┌──

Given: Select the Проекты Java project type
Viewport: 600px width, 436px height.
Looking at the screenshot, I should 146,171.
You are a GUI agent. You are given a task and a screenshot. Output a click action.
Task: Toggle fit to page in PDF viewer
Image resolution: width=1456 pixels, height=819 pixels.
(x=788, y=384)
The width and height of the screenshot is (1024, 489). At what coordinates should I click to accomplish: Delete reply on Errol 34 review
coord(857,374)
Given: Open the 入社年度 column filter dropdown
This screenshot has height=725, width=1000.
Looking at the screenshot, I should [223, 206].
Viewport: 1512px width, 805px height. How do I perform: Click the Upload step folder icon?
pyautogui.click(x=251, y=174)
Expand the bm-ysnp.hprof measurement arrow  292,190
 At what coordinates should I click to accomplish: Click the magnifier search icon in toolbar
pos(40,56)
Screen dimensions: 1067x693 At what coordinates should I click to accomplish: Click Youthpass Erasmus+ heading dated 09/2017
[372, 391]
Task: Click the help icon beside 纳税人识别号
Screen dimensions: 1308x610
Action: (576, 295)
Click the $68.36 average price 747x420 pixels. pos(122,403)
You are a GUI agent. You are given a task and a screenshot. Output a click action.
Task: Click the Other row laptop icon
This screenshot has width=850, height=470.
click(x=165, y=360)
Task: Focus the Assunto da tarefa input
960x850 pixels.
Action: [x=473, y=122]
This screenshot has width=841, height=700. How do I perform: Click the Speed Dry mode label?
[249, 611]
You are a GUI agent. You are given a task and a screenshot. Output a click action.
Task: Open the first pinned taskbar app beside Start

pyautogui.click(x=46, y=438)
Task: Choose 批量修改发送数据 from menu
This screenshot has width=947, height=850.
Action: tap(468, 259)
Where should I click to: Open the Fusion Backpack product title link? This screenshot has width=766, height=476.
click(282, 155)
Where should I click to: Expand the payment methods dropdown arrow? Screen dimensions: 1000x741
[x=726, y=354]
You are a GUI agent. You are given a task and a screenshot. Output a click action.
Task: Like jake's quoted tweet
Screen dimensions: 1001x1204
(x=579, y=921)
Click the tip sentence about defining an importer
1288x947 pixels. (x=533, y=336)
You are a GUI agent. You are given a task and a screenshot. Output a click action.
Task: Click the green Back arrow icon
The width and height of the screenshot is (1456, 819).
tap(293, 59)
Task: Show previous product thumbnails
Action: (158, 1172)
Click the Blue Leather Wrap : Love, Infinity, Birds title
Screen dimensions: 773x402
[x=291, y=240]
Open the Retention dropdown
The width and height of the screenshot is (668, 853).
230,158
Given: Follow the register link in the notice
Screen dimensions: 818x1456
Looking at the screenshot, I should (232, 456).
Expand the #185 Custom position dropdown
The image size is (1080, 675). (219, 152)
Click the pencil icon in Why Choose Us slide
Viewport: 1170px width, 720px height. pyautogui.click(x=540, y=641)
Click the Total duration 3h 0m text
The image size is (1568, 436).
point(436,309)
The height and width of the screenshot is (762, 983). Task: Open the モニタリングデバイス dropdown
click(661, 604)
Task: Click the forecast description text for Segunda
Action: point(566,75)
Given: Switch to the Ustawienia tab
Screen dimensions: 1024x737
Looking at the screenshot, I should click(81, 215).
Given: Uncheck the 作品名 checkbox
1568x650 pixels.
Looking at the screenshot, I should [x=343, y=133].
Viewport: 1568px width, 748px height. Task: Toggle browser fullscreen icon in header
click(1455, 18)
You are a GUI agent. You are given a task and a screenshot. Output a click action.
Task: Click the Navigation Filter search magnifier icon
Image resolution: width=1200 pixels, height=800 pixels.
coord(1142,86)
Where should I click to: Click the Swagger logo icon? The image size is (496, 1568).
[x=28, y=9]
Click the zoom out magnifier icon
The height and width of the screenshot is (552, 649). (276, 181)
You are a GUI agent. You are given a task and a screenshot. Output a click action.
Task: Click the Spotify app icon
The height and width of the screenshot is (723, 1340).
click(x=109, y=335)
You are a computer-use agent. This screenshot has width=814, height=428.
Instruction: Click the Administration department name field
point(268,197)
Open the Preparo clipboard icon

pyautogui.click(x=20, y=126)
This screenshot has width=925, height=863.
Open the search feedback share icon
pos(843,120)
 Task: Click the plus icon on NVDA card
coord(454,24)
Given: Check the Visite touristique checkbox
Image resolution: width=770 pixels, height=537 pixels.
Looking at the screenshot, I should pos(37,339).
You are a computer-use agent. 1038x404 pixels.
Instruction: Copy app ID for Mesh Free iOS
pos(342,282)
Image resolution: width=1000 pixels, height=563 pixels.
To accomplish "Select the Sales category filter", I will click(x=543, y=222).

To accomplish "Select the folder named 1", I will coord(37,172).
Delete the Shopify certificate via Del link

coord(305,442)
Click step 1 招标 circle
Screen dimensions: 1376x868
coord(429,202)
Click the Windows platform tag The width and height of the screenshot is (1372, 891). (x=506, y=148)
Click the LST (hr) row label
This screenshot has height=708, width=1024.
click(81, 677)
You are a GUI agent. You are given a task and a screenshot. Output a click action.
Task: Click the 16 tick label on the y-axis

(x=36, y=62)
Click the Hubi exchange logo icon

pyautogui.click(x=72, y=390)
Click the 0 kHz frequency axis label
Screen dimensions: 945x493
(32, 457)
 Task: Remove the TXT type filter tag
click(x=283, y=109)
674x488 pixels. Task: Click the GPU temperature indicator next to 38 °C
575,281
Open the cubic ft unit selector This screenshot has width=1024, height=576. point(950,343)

└──

• _Exercise goal_
Each entry must appear in the reply exactly as written.

• _Task output_
Given: Select the Проекты Java project type
Viewport: 600px width, 436px height.
Looking at the screenshot, I should 146,171.
You are a GUI agent. You are given a task and a screenshot. Output a click action.
Task: Toggle fit to page in PDF viewer
Image resolution: width=1456 pixels, height=819 pixels.
(x=788, y=384)
The width and height of the screenshot is (1024, 489). At what coordinates should I click to accomplish: Delete reply on Errol 34 review
coord(857,374)
Given: Open the 入社年度 column filter dropdown
This screenshot has height=725, width=1000.
Looking at the screenshot, I should [223, 206].
Viewport: 1512px width, 805px height. How do I perform: Click the Upload step folder icon?
pyautogui.click(x=251, y=174)
Expand the bm-ysnp.hprof measurement arrow  292,190
 At what coordinates should I click to accomplish: Click the magnifier search icon in toolbar
pos(40,56)
Screen dimensions: 1067x693 At what coordinates should I click to accomplish: Click Youthpass Erasmus+ heading dated 09/2017
[372, 391]
Task: Click the help icon beside 纳税人识别号
Screen dimensions: 1308x610
Action: (576, 295)
Click the $68.36 average price 747x420 pixels. pos(122,403)
You are a GUI agent. You are given a task and a screenshot. Output a click action.
Task: Click the Other row laptop icon
This screenshot has width=850, height=470.
click(x=165, y=360)
Task: Focus the Assunto da tarefa input
960x850 pixels.
Action: [x=473, y=122]
This screenshot has width=841, height=700. How do I perform: Click the Speed Dry mode label?
[249, 611]
You are a GUI agent. You are given a task and a screenshot. Output a click action.
Task: Open the first pinned taskbar app beside Start

pyautogui.click(x=46, y=438)
Task: Choose 批量修改发送数据 from menu
This screenshot has width=947, height=850.
Action: tap(468, 259)
Where should I click to: Open the Fusion Backpack product title link? This screenshot has width=766, height=476.
click(282, 155)
Where should I click to: Expand the payment methods dropdown arrow? Screen dimensions: 1000x741
[x=726, y=354]
You are a GUI agent. You are given a task and a screenshot. Output a click action.
Task: Like jake's quoted tweet
Screen dimensions: 1001x1204
(x=579, y=921)
Click the tip sentence about defining an importer
1288x947 pixels. (x=533, y=336)
You are a GUI agent. You are given a task and a screenshot. Output a click action.
Task: Click the green Back arrow icon
The width and height of the screenshot is (1456, 819).
tap(293, 59)
Task: Show previous product thumbnails
Action: (158, 1172)
Click the Blue Leather Wrap : Love, Infinity, Birds title
Screen dimensions: 773x402
[x=291, y=240]
Open the Retention dropdown
The width and height of the screenshot is (668, 853).
230,158
Given: Follow the register link in the notice
Screen dimensions: 818x1456
Looking at the screenshot, I should (232, 456).
Expand the #185 Custom position dropdown
The image size is (1080, 675). (219, 152)
Click the pencil icon in Why Choose Us slide
Viewport: 1170px width, 720px height. pyautogui.click(x=540, y=641)
Click the Total duration 3h 0m text
The image size is (1568, 436).
point(436,309)
The height and width of the screenshot is (762, 983). Task: Open the モニタリングデバイス dropdown
click(661, 604)
Task: Click the forecast description text for Segunda
Action: point(566,75)
Given: Switch to the Ustawienia tab
Screen dimensions: 1024x737
Looking at the screenshot, I should click(81, 215).
Given: Uncheck the 作品名 checkbox
1568x650 pixels.
Looking at the screenshot, I should [x=343, y=133].
Viewport: 1568px width, 748px height. Task: Toggle browser fullscreen icon in header
click(1455, 18)
You are a GUI agent. You are given a task and a screenshot. Output a click action.
Task: Click the Navigation Filter search magnifier icon
Image resolution: width=1200 pixels, height=800 pixels.
coord(1142,86)
Where should I click to: Click the Swagger logo icon? The image size is (496, 1568).
[x=28, y=9]
Click the zoom out magnifier icon
The height and width of the screenshot is (552, 649). (276, 181)
You are a GUI agent. You are given a task and a screenshot. Output a click action.
Task: Click the Spotify app icon
The height and width of the screenshot is (723, 1340).
click(x=109, y=335)
You are a computer-use agent. This screenshot has width=814, height=428.
Instruction: Click the Administration department name field
point(268,197)
Open the Preparo clipboard icon

pyautogui.click(x=20, y=126)
This screenshot has width=925, height=863.
Open the search feedback share icon
pos(843,120)
 Task: Click the plus icon on NVDA card
coord(454,24)
Given: Check the Visite touristique checkbox
Image resolution: width=770 pixels, height=537 pixels.
Looking at the screenshot, I should pos(37,339).
You are a computer-use agent. 1038x404 pixels.
Instruction: Copy app ID for Mesh Free iOS
pos(342,282)
Image resolution: width=1000 pixels, height=563 pixels.
To accomplish "Select the Sales category filter", I will click(x=543, y=222).

To accomplish "Select the folder named 1", I will coord(37,172).
Delete the Shopify certificate via Del link

coord(305,442)
Click step 1 招标 circle
Screen dimensions: 1376x868
coord(429,202)
Click the Windows platform tag The width and height of the screenshot is (1372, 891). (x=506, y=148)
Click the LST (hr) row label
This screenshot has height=708, width=1024.
click(81, 677)
You are a GUI agent. You are given a task and a screenshot. Output a click action.
Task: Click the 16 tick label on the y-axis

(x=36, y=62)
Click the Hubi exchange logo icon

pyautogui.click(x=72, y=390)
Click the 0 kHz frequency axis label
Screen dimensions: 945x493
(32, 457)
 Task: Remove the TXT type filter tag
click(x=283, y=109)
674x488 pixels. Task: Click the GPU temperature indicator next to 38 °C
575,281
Open the cubic ft unit selector This screenshot has width=1024, height=576. point(950,343)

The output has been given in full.